* [Your task]
Scan the records below, and wherever a line has the word "computer", pull it out.

* [Extracted data]
#####

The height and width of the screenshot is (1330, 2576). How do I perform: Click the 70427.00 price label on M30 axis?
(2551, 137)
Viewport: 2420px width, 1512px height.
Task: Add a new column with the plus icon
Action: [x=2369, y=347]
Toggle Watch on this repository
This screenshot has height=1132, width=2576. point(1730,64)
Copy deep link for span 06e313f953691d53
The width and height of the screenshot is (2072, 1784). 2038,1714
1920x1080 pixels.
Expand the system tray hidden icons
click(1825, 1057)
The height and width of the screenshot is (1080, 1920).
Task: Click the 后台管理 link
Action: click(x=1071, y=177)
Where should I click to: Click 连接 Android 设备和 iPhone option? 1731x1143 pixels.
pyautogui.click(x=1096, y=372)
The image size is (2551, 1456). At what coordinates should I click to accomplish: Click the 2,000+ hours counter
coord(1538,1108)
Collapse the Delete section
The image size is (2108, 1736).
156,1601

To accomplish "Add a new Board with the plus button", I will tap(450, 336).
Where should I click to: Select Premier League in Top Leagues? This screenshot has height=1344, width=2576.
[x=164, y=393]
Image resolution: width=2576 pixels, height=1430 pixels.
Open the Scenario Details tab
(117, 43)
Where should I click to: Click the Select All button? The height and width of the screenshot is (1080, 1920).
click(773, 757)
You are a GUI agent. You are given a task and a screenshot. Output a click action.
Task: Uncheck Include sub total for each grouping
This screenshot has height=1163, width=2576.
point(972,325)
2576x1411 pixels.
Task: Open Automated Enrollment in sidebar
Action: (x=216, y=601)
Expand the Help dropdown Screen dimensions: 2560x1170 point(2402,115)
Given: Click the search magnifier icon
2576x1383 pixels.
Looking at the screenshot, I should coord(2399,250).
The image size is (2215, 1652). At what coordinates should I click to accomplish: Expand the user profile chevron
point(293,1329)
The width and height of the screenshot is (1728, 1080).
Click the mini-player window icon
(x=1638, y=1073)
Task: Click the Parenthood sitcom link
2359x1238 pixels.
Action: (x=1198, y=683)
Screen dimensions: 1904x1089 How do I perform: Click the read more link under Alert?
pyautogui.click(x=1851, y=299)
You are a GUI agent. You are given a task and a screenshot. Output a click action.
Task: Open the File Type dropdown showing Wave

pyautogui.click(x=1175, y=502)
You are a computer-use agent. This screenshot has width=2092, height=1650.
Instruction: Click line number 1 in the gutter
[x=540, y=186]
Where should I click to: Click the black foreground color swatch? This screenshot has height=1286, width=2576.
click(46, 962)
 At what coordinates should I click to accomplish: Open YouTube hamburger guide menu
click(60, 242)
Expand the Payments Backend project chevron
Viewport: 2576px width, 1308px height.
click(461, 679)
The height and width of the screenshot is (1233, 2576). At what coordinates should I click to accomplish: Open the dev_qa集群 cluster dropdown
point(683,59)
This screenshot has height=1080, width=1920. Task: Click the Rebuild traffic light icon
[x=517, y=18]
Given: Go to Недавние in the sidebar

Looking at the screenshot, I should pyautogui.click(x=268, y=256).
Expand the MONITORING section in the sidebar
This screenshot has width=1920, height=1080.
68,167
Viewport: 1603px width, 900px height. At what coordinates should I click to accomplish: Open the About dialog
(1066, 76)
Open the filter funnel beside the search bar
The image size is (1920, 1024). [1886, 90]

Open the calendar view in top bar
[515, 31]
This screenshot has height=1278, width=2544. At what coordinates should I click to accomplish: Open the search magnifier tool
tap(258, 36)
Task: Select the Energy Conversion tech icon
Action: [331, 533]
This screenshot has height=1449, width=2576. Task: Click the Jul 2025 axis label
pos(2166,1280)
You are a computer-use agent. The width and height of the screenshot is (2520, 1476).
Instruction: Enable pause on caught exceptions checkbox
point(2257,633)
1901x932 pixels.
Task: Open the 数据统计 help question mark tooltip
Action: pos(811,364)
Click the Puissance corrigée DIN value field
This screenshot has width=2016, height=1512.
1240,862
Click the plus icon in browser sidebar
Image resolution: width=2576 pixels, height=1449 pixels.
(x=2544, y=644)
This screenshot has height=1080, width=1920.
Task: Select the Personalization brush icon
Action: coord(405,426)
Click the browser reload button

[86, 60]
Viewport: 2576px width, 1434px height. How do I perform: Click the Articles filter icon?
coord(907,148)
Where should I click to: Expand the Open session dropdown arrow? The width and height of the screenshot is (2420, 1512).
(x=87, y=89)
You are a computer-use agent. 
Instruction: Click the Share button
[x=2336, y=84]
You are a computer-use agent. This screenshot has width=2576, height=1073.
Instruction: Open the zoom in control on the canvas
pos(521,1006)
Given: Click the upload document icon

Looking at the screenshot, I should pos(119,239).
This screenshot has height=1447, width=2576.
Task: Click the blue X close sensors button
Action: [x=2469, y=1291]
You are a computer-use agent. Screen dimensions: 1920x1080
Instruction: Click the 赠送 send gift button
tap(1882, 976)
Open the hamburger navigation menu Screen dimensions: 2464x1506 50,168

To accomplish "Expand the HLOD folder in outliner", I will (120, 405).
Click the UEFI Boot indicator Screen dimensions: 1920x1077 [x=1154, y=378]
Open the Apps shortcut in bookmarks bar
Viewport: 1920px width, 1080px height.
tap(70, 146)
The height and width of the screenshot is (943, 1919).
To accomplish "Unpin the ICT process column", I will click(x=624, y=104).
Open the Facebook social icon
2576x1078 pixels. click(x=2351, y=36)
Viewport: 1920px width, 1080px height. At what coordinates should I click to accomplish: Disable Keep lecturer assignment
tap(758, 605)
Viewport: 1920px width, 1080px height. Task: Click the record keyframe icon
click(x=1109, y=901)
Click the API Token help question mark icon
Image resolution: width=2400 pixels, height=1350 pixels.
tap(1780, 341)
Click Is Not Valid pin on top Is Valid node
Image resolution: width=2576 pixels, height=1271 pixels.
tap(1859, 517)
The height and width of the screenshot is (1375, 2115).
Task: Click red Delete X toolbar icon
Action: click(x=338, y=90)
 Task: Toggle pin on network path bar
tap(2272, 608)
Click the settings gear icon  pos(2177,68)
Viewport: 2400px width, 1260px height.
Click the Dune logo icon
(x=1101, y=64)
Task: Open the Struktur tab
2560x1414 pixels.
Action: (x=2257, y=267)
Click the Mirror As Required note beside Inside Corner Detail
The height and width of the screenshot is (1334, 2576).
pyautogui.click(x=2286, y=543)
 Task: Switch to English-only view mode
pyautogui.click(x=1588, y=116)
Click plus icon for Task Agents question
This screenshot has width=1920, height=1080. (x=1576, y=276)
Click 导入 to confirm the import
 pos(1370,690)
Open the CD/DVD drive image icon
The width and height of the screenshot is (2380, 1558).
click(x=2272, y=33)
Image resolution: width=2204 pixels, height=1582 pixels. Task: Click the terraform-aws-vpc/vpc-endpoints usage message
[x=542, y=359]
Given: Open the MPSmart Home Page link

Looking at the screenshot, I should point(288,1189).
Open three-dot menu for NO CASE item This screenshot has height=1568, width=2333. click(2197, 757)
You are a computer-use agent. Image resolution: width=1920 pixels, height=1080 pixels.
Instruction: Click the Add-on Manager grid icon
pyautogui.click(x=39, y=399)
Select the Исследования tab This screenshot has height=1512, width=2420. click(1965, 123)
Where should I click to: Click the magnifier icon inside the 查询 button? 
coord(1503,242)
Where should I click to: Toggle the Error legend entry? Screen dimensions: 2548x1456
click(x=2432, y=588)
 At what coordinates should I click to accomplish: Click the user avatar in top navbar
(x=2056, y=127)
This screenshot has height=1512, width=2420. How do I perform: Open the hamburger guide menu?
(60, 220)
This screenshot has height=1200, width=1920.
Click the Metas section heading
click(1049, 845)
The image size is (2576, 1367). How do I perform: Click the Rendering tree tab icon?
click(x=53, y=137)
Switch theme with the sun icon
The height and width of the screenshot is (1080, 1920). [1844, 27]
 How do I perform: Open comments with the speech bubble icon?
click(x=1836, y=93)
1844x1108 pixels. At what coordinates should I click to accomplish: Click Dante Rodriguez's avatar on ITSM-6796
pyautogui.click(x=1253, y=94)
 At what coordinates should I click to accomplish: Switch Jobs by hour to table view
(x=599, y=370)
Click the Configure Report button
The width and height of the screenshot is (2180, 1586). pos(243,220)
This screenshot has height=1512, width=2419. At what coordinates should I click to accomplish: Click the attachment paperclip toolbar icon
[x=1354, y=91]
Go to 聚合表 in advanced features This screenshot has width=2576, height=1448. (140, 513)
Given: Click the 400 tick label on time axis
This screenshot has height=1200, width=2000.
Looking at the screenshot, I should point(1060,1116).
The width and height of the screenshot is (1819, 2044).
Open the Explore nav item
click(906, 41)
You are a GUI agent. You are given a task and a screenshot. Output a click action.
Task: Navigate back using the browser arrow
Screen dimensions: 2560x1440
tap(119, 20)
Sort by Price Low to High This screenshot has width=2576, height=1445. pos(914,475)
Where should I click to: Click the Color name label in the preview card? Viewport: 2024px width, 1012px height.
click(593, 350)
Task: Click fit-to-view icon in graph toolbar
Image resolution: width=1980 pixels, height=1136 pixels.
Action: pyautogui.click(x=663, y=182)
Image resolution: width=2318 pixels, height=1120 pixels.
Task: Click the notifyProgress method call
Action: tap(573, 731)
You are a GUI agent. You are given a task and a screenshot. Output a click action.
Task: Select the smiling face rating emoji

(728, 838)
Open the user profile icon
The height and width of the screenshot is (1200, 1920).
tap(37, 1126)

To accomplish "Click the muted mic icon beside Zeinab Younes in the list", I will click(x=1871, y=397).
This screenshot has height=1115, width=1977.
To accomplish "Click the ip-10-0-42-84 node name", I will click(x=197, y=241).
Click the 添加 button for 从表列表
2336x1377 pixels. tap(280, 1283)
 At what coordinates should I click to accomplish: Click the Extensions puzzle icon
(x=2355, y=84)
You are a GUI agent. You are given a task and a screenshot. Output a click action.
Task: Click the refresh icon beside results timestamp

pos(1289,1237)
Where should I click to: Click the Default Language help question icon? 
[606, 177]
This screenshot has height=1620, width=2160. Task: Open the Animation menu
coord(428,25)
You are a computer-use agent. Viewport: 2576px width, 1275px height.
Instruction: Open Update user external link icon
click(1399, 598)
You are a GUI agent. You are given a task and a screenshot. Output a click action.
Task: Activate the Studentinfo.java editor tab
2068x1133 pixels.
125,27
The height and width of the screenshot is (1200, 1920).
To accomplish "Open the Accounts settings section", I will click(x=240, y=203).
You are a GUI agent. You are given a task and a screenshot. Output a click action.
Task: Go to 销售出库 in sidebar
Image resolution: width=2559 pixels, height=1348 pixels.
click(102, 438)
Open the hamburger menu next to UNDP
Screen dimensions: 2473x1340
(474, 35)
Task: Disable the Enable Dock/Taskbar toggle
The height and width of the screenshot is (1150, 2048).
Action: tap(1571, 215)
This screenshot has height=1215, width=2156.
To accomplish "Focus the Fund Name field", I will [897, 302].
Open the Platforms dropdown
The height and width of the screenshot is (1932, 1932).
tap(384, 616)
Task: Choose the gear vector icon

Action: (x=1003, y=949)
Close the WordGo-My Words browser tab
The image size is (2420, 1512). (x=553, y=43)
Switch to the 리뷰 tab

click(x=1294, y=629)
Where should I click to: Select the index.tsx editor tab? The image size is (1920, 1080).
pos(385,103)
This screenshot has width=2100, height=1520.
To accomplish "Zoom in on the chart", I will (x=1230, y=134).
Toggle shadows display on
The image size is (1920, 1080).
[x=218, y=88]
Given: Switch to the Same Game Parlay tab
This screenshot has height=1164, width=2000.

#####

* [Solution]
You are a computer-use agent. This screenshot has width=2092, height=1650.
You are a computer-use agent. The width and height of the screenshot is (2520, 1476).
You are a computer-use agent. 
You are a computer-use agent. This screenshot has width=2576, height=1073.
You are a computer-use agent. Screen dimensions: 1920x1080
You are a computer-use agent. Image resolution: width=1920 pixels, height=1080 pixels.
You are a computer-use agent. Viewport: 2576px width, 1275px height.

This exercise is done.